Selflessness
Selflessness
Hello everyone, as of today I have 35 days sober. I've been struggling the last few days with intense cravings and I was wondering why they were happening all of a sudden and why they wouldn't go away and I just realized the answer.. The answer is selfishness. For the first 20 or so days of my sobriety I was going through the 12 steps to work on me, and carrying the message to other addicts and other alcoholics in AA. I wasn't always happy go lucky but I had not one desire to use or drink and I even received a text from an unknown number asking me if I wanted to do my drug of choice with him and I didn't even think twice about it, I said no and moved on. Ever since my ex died two weeks ago I've been in a rut of selfpity, I stopped caring about other people. I still went to meetings and went through the steps but I was slipping spiritually. For the past week my cravings have steadily gotten worse and I even went as far as texting an old using buddy thank god he didn't respond. For the entire day I've been feeling sorry for myself thinking that its not fair that I've been working so hard just to feel like I'm being eaten alive by this obsession. I realized just now that I need start helping others, putting other peoples feelings before mine, and make more of an effort to grow spiritually if I'm to stay clean. The big book talks about how selfishness is the root of our troubles so starting now I'm going to make an honest effort to be more selfless because I don't ever want to go back to the horrors of addiction.

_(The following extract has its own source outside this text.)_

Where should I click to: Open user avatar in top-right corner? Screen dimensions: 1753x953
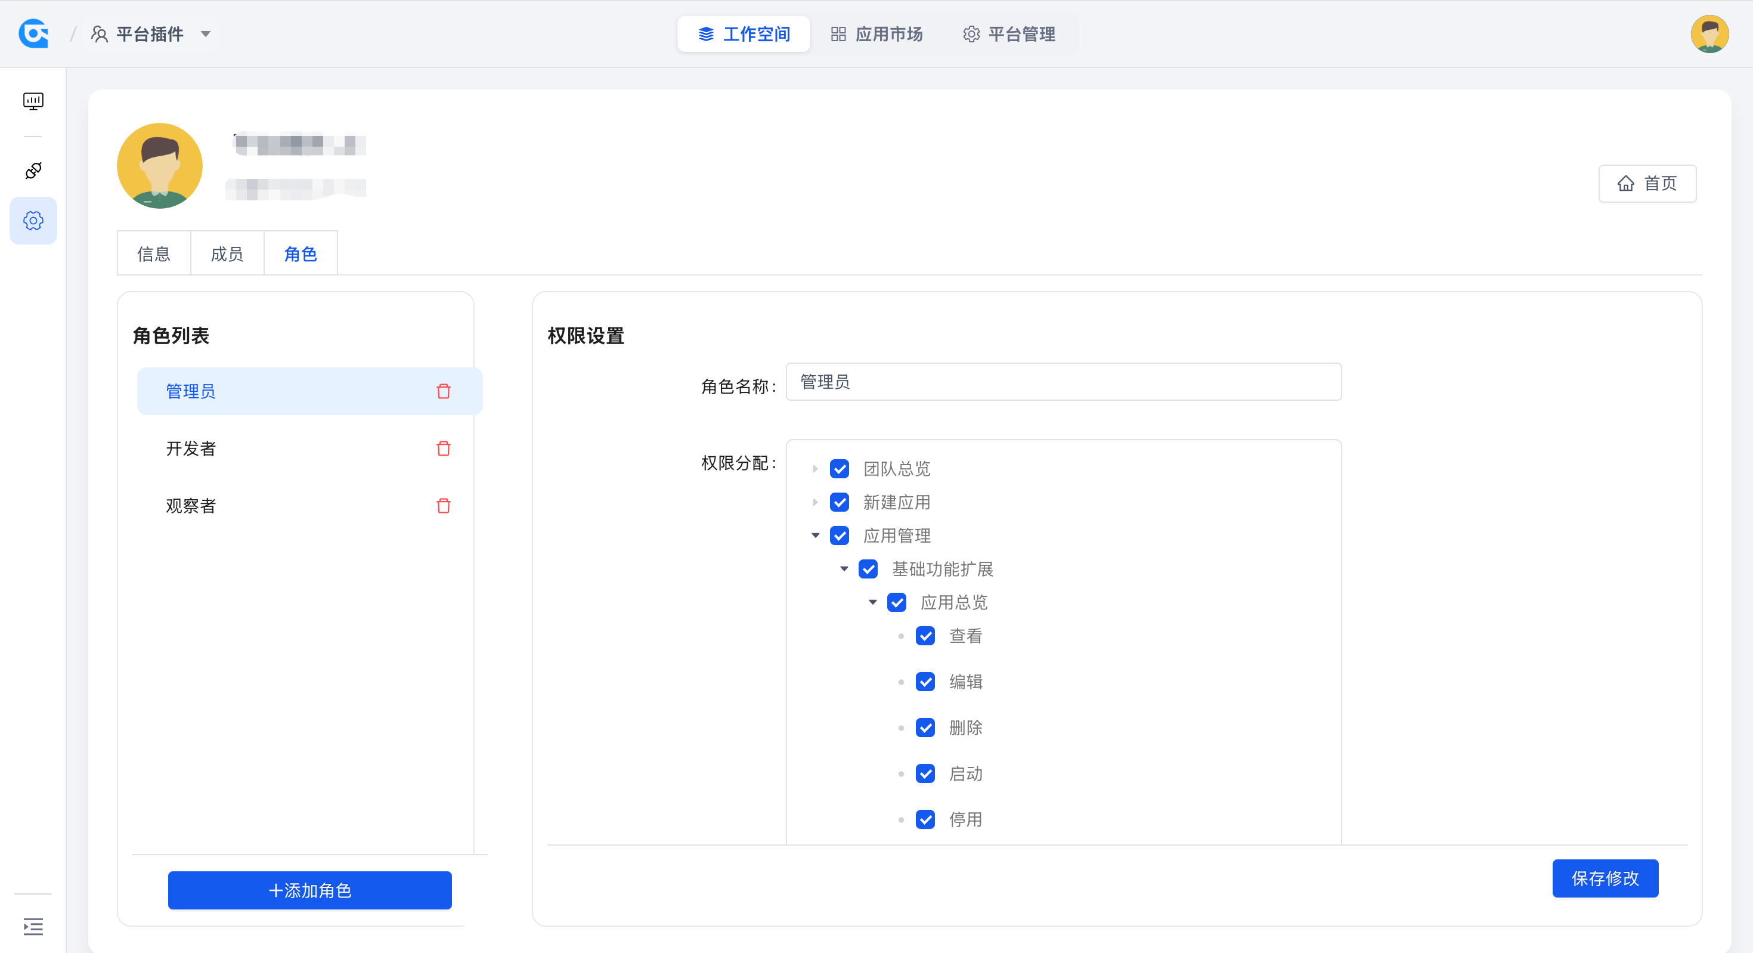pyautogui.click(x=1709, y=33)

I wouldn't beat yourself up too much - losing a loved one, even an ex, is enough to knock anyone around Jake.
I think helping others is a great way to move forward tho. Kudos to you, man
D
I think helping others is a great way to move forward tho. Kudos to you, man
D
Gosh, I think that you have to take a breath and be kind to yourself. 35 days sober is still early and emotions are up and don, and losing someone you loved is a big deal. It makes sense that you need to take time to grieve and move on.